Pixel coordinate grounding data:
────────────────────

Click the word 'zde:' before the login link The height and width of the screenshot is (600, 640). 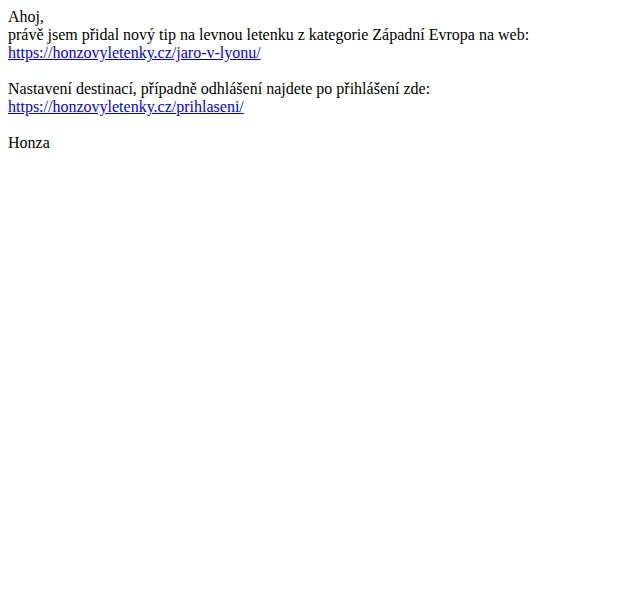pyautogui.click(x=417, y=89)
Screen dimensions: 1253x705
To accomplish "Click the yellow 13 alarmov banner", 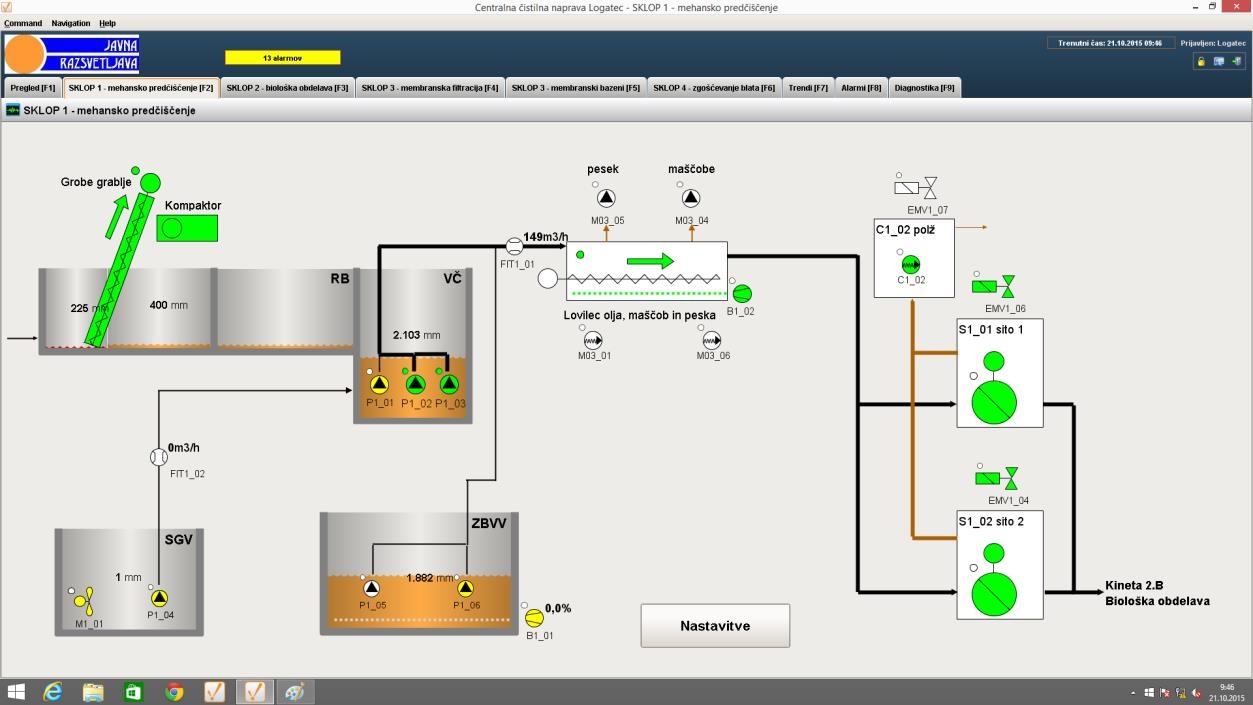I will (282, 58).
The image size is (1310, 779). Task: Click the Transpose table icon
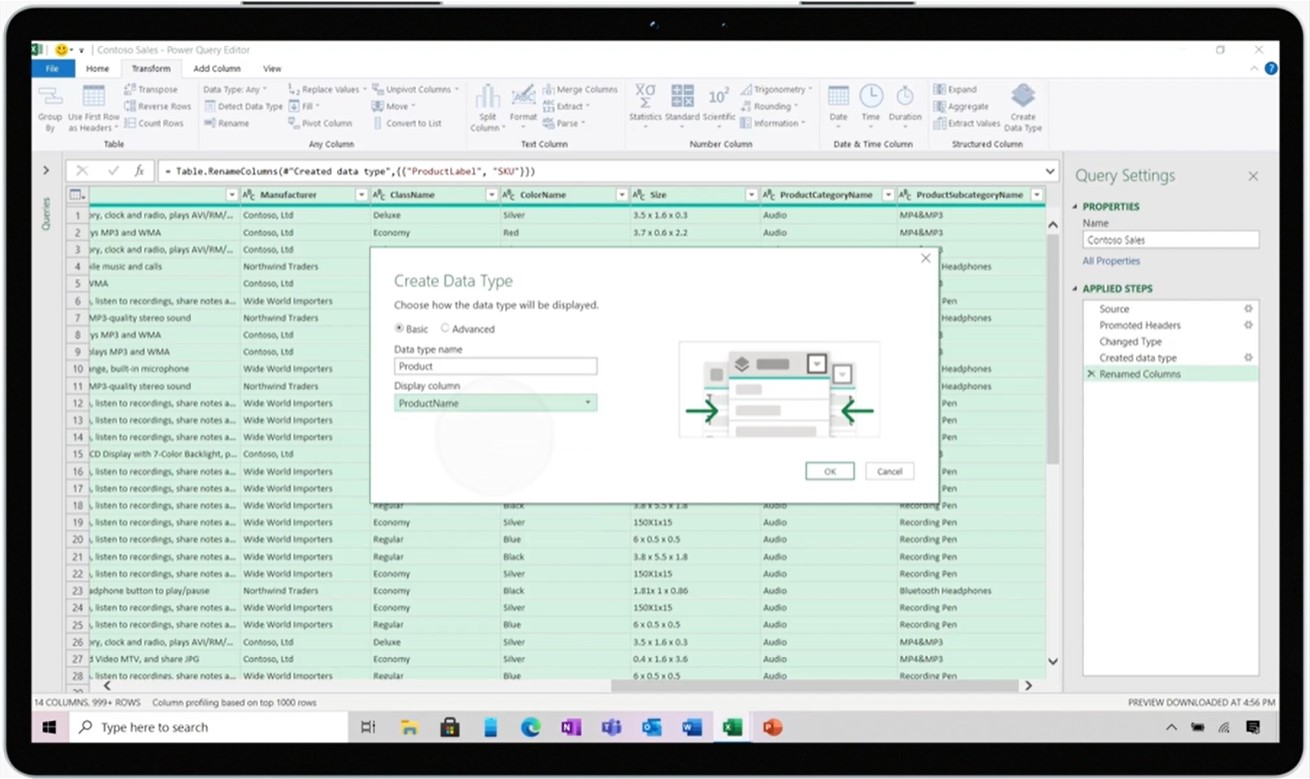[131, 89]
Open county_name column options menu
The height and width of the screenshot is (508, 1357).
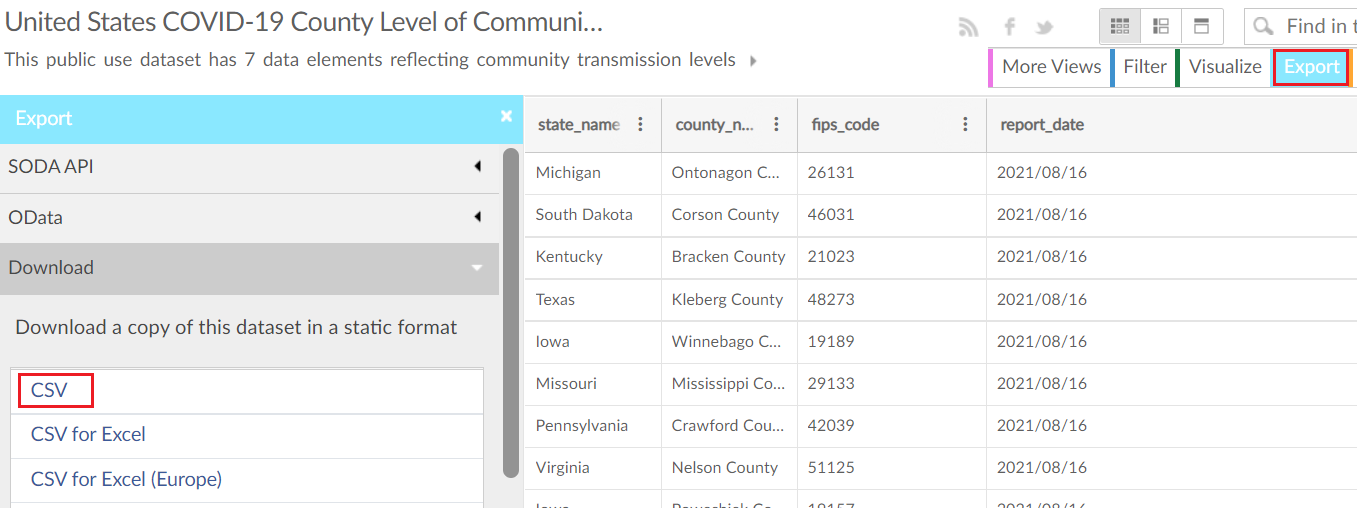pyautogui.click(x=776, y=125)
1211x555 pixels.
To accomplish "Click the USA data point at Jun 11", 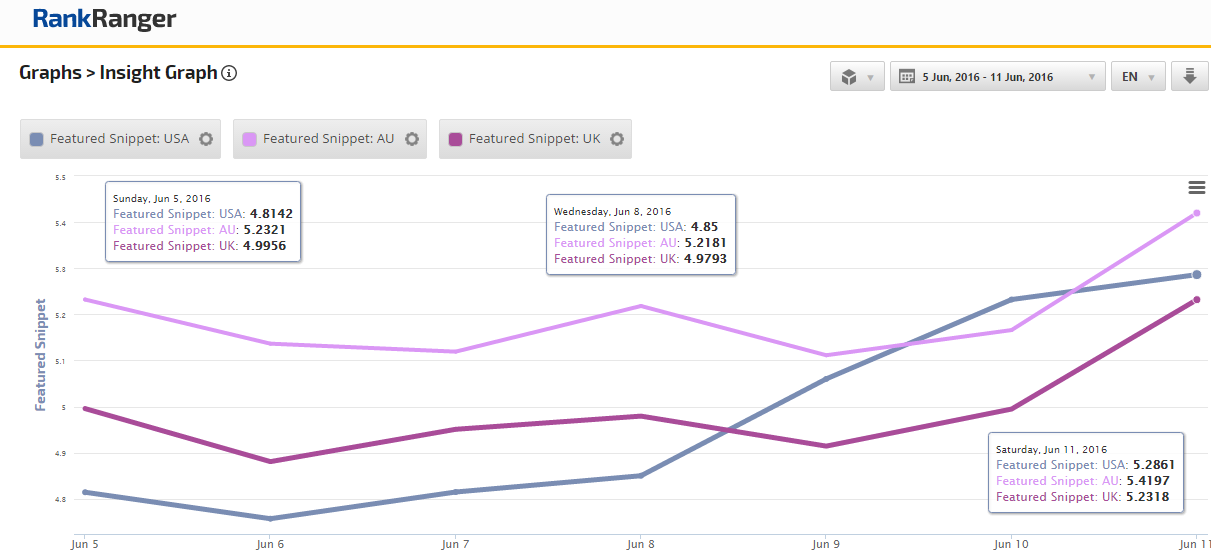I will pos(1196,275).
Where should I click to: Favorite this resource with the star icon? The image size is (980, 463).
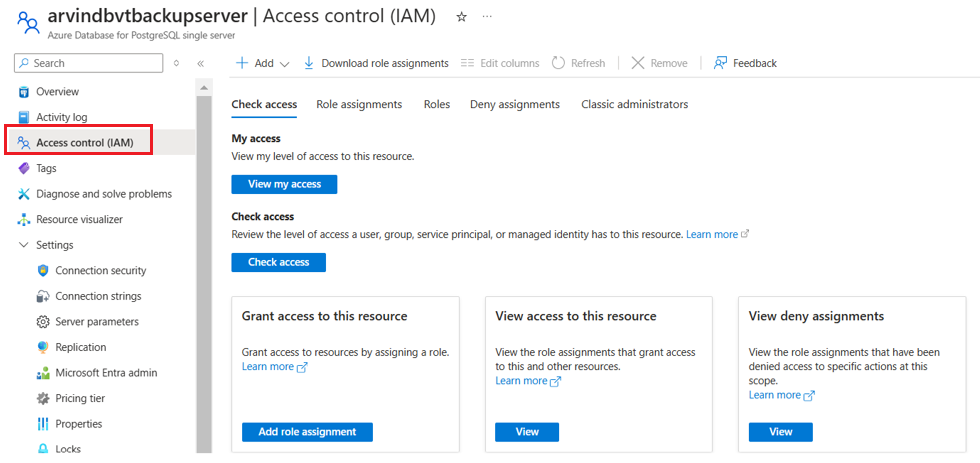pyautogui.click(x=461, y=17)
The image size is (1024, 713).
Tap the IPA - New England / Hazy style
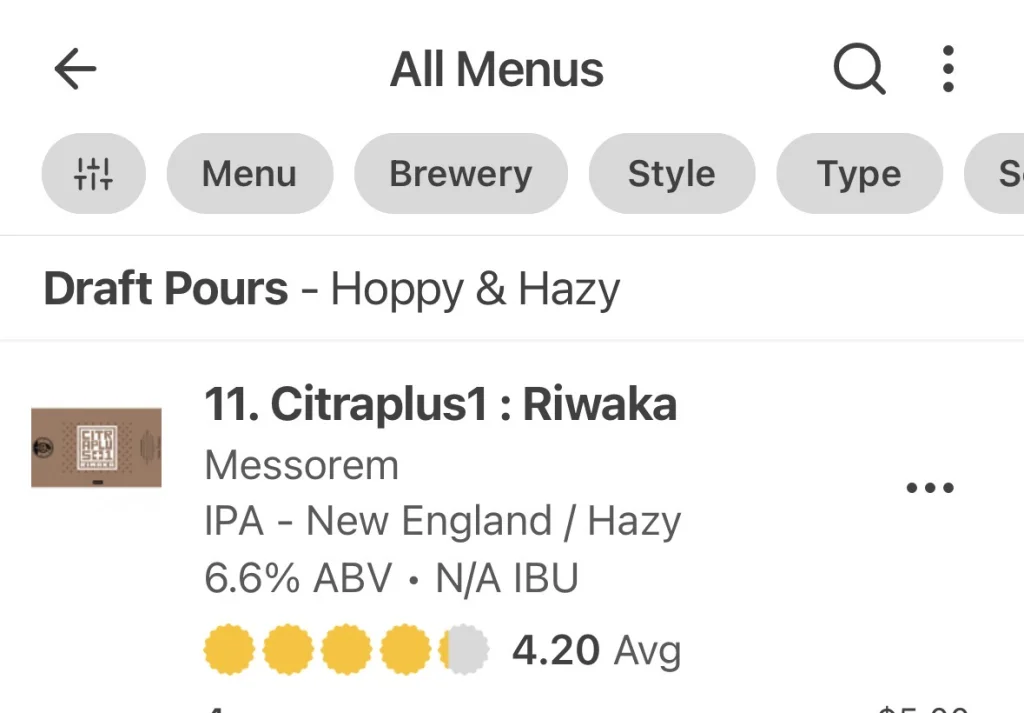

────────────────────

*Assigned task*. Your task is to restate word for word the lines from the one containing "Where should I" through the last line of the data, both ends included, with no pictures.

*Output of the task*.
Where should I click to: Favorite this resource with the star icon? The image size is (980, 463).
pyautogui.click(x=461, y=17)
The image size is (1024, 713).
Tap the IPA - New England / Hazy style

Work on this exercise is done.